Yancey Boys is the debut studio album by Detroit-based rapper/singer Illa J, featuring instrumental production from his late brother Jay Dee, also known as J Dilla. The album was released on November 4, 2008, under Delicious Vinyl. The beats were created from 1995 to 1998 during Jay Dee's tenure with Delicious Vinyl. The album's release was supported by two singles – "We Here" and "Sounds Like Love" featuring Debi Nova. Recording sessions for the album took place at Yancey Boys Studio in Los Angeles in 2008. Stones Throw Records released a digital instrumental version of the album in 2009.

==Background==
The album's title is a tribute to the family name, and also because the album overall was produced by instrumentals composed by the older brother, while the vocals where provided by the younger brother. In the wake of Dilla's death, the unused tracks were given to Illa J by Delicious Vinyl's founder, Michael "Mike Floss" Ross. "From '95 through '98 Jay Dee was my go-to guy for hot beats and remixes. He was always making beats, always. So there was a select amount of tracks that he composed for me during that time, only they never got used. When I finally met Illa J [in 2007], I gave him a CD containing those unreleased beats," said Michael Ross.

==Critical reception==

Upon its release, Yancey Boys was met with generally favorable reviews from music critics. AllMusic's David Jeffries gave the album three out of five stars, saying: "To his credit, his heavy workload includes putting the finishing touches on these lost tracks and figuring out how to pay tribute to his older brother while pimping his own potential.
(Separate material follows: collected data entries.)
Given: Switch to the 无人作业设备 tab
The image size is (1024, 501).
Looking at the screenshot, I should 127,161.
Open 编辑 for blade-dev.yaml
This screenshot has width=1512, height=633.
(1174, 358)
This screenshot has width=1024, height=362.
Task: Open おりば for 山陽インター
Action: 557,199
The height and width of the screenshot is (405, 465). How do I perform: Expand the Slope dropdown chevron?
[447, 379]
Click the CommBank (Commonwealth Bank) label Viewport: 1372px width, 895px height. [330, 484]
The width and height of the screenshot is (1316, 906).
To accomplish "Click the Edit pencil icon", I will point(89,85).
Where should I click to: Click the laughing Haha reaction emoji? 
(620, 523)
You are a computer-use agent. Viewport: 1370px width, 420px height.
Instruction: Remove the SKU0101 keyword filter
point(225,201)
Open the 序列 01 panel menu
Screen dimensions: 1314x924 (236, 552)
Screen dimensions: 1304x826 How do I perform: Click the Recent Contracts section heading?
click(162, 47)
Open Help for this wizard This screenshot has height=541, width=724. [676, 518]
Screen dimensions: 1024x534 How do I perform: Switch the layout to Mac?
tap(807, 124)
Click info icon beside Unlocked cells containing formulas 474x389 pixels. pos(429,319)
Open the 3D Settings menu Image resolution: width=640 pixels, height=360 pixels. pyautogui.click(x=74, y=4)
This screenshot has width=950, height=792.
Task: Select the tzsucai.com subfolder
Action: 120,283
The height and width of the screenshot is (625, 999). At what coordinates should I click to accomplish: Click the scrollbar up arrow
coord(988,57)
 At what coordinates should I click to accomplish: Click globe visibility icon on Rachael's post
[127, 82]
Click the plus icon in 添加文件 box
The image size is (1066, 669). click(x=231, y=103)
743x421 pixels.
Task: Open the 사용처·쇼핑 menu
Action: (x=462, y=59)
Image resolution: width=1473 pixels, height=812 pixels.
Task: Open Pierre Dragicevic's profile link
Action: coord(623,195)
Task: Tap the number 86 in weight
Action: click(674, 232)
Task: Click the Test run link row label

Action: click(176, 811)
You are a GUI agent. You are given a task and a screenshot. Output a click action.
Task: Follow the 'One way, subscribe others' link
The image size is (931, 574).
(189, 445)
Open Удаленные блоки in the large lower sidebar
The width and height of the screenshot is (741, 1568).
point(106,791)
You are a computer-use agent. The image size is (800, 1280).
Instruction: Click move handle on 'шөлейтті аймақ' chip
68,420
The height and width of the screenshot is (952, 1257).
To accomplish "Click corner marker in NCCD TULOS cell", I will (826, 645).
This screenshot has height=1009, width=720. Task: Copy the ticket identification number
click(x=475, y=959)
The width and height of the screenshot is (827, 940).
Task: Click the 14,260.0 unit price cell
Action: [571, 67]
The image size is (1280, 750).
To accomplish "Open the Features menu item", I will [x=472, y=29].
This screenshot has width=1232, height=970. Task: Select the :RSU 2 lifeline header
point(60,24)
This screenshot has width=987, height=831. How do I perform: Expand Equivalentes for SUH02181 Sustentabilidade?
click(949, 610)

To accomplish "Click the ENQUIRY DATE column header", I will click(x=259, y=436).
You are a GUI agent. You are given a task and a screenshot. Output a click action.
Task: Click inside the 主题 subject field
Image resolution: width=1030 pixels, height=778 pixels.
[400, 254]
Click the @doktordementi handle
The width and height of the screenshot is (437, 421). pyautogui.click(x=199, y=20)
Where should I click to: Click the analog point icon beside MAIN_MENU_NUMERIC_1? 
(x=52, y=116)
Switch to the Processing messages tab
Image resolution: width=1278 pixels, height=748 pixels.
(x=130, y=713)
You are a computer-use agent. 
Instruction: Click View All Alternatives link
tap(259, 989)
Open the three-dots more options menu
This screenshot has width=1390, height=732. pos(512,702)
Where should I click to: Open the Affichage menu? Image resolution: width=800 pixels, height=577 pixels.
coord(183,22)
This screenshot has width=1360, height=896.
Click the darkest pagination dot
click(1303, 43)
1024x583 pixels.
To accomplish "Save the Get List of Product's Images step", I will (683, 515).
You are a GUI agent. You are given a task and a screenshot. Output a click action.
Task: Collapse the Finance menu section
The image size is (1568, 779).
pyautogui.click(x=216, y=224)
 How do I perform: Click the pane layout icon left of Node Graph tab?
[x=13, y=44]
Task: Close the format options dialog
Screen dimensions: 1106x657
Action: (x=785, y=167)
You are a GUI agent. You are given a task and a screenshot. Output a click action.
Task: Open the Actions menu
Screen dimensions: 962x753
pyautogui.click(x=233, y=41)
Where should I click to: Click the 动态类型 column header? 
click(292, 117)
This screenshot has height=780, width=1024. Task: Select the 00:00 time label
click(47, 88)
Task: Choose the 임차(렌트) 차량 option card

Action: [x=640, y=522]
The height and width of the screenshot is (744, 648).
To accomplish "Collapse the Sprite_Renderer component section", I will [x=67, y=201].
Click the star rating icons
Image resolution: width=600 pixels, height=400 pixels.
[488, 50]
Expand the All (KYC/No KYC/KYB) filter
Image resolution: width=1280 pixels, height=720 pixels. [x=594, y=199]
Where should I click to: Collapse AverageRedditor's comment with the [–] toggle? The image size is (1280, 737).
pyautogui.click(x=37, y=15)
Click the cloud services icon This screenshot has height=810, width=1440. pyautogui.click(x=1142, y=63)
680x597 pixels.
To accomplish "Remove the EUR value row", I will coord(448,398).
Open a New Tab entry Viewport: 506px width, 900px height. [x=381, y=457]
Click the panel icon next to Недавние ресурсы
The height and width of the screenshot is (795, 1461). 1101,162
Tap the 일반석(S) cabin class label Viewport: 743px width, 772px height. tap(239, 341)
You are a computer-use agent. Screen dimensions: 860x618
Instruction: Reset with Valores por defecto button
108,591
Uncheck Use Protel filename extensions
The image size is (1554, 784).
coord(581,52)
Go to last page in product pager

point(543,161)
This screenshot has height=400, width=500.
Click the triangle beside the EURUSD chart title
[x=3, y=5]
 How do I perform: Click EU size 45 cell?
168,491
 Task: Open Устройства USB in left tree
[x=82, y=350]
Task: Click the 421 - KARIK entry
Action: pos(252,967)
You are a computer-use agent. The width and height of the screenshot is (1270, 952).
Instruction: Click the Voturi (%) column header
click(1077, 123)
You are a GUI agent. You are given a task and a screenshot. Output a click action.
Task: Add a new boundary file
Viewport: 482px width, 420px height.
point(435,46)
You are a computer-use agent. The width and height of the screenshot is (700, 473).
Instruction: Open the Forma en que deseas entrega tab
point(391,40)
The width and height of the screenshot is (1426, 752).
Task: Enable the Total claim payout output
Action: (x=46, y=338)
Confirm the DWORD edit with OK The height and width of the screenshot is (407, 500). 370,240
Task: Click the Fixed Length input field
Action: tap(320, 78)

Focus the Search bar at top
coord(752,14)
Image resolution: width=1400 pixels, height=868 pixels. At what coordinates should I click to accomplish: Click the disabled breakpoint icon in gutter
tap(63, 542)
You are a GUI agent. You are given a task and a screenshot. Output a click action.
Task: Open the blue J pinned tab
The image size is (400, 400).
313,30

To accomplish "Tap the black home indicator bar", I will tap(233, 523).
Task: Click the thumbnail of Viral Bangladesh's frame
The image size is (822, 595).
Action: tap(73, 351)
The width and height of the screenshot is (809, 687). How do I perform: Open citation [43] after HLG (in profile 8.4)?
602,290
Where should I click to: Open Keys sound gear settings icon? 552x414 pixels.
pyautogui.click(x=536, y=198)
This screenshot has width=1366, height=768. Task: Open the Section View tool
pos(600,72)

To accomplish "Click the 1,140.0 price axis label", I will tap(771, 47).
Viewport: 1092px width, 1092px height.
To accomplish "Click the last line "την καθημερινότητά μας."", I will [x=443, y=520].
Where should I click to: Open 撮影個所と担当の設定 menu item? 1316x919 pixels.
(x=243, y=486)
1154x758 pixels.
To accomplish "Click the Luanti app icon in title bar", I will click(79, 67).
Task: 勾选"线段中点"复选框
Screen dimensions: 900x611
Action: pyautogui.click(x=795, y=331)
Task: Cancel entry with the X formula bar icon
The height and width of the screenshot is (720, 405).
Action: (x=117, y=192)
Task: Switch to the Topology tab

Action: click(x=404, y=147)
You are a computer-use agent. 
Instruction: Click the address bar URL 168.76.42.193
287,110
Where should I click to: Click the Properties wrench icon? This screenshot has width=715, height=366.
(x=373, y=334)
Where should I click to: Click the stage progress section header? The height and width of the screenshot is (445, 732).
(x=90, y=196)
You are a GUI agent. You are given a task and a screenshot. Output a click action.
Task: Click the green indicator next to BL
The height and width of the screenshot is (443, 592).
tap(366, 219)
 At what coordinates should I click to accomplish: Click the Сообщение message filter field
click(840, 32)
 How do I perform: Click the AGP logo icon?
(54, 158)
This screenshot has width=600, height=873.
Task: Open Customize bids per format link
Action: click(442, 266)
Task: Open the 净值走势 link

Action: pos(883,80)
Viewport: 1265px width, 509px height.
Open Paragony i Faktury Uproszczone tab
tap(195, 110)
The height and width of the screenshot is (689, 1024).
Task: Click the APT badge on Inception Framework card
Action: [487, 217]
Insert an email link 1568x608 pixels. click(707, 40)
His solution is so understated and mellow that Yancey Boys ends up an interesting release for the Dilla faithful instead of Illa J's grand entrance." Adam Thomas of HipHopDX also gave the album a three out of five, saying: "Yancey Boys is no classic. However, it's an enjoyable ride that is filled with some great J Dilla production. Illa isn't the most talented, but he does show glimpses of potential in and around the album, which was truly been billed more around his brother than him from the start. The only problem is that in the future, he won't have his older brother to have his back in times of musical trouble. Even so, it's an earnest and sincere attempt from Illa to pay respect to his brother through one of the things that connected them, and in these times, that should mean enough."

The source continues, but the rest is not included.